25/06/2013

Mercantilism with a Tie

The doctrine of New Public Management was eagerly adopted by the moderate-left Workers' Party in the early 1990's, supposedly as part of an attempt to make the public sector more cost-effective, more accountable to the public and to a greater extent able to provide high-quality services to a society in rapid change.

The prescribed solution was to run all public affairs the way a corporation would, making all the same exact mistakes while restructuring sector after sector according to corporate principles. Privatizing sectors with no actual market competition (which would even for demographic reasons alone often be nearly-impossible anyway) creates a de facto corporate cartel within the state, delivering lower-grade services more slowly, at greater financial and structural costs, accountable to the public as customers or not at all.

To counter this problem, NPM requires all sectors to document their activity in increasing detail, meaning more paper pushers than ever before are in the state's employ as “administrative employees”, undoubtedly creating many jobs, but strangling the organizational structure in its unwilingness to listen to its professional employees except through their unions (admittedly from a technocratic perspective an ingeniously integrated part of Norwegian infrastructure). Hospitals are no longer managed by doctors, for instance, but by economists. With such internal counter-incentives to performance it is a wonder anything gets done at all anymore.
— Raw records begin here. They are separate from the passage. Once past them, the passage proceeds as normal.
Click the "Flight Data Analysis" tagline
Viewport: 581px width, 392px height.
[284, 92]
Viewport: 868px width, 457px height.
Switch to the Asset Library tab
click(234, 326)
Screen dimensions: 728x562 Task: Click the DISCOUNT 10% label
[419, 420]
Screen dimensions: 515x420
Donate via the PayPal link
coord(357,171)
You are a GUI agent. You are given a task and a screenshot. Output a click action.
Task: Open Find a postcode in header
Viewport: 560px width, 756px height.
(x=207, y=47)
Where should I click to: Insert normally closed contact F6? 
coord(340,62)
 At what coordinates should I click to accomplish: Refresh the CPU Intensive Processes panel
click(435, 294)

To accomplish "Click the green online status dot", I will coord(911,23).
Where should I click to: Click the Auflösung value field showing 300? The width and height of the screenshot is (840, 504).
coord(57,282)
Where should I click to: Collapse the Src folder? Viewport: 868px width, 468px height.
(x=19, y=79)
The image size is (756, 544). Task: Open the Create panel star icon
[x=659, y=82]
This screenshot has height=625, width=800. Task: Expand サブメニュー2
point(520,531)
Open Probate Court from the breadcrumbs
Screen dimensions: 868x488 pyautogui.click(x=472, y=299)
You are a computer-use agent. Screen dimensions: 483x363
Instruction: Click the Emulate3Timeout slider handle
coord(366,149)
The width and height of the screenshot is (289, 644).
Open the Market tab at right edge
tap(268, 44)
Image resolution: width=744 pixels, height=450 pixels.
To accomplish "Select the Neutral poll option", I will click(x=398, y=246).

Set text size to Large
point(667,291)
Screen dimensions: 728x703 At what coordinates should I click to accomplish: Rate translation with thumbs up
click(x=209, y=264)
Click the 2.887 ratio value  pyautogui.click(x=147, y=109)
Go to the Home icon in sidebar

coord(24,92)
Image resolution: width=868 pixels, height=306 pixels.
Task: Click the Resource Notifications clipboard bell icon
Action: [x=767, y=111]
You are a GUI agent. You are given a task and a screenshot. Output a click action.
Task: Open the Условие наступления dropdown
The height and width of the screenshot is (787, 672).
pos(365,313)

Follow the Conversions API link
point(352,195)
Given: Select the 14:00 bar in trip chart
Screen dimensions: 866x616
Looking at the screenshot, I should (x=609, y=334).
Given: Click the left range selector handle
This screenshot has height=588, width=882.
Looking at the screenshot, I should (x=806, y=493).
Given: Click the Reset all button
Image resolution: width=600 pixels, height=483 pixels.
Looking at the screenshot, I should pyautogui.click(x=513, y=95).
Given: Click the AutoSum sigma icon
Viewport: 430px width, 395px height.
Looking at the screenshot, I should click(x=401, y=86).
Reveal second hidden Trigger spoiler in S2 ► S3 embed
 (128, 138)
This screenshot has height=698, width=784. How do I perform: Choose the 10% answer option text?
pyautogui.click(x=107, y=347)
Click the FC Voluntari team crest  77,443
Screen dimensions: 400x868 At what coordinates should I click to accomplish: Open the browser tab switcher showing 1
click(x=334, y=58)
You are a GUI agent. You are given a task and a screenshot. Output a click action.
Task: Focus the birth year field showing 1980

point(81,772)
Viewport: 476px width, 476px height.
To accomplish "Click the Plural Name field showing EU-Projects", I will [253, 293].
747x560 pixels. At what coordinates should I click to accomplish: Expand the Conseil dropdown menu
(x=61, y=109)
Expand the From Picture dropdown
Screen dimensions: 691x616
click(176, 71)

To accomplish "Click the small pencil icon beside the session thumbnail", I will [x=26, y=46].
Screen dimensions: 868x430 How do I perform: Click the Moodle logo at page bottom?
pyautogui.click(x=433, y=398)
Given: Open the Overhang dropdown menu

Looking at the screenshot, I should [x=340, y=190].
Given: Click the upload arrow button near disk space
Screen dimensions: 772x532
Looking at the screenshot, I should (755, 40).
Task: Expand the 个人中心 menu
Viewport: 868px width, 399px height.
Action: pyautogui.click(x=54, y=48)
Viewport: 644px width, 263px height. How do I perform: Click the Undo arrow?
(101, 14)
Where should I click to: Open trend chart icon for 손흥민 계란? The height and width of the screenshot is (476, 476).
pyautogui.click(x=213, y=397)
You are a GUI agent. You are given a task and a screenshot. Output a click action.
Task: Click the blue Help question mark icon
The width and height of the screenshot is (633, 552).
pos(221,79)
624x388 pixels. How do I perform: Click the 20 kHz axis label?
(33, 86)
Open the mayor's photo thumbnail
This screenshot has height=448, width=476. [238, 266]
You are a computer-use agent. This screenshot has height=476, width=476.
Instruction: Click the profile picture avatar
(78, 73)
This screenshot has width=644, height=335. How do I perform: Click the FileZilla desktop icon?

Also see the Gjørv Report.

The underlying cause, Corporatism, is of course much older, having replaced feudal government as early as the 16th century and since then proven flexible enough to dodge the gradual reforms of the ruling class as well as the sporadic revolutionary ire of us commoners. It has proven profitable enough to fuel a welfare state, vague enough for its implications not to be grasped in its fullness by the citizenry, expansive enough to seize power on every level. New Public Management is just the current version, arguably with less violence, but by the same logic and with the same long-term results.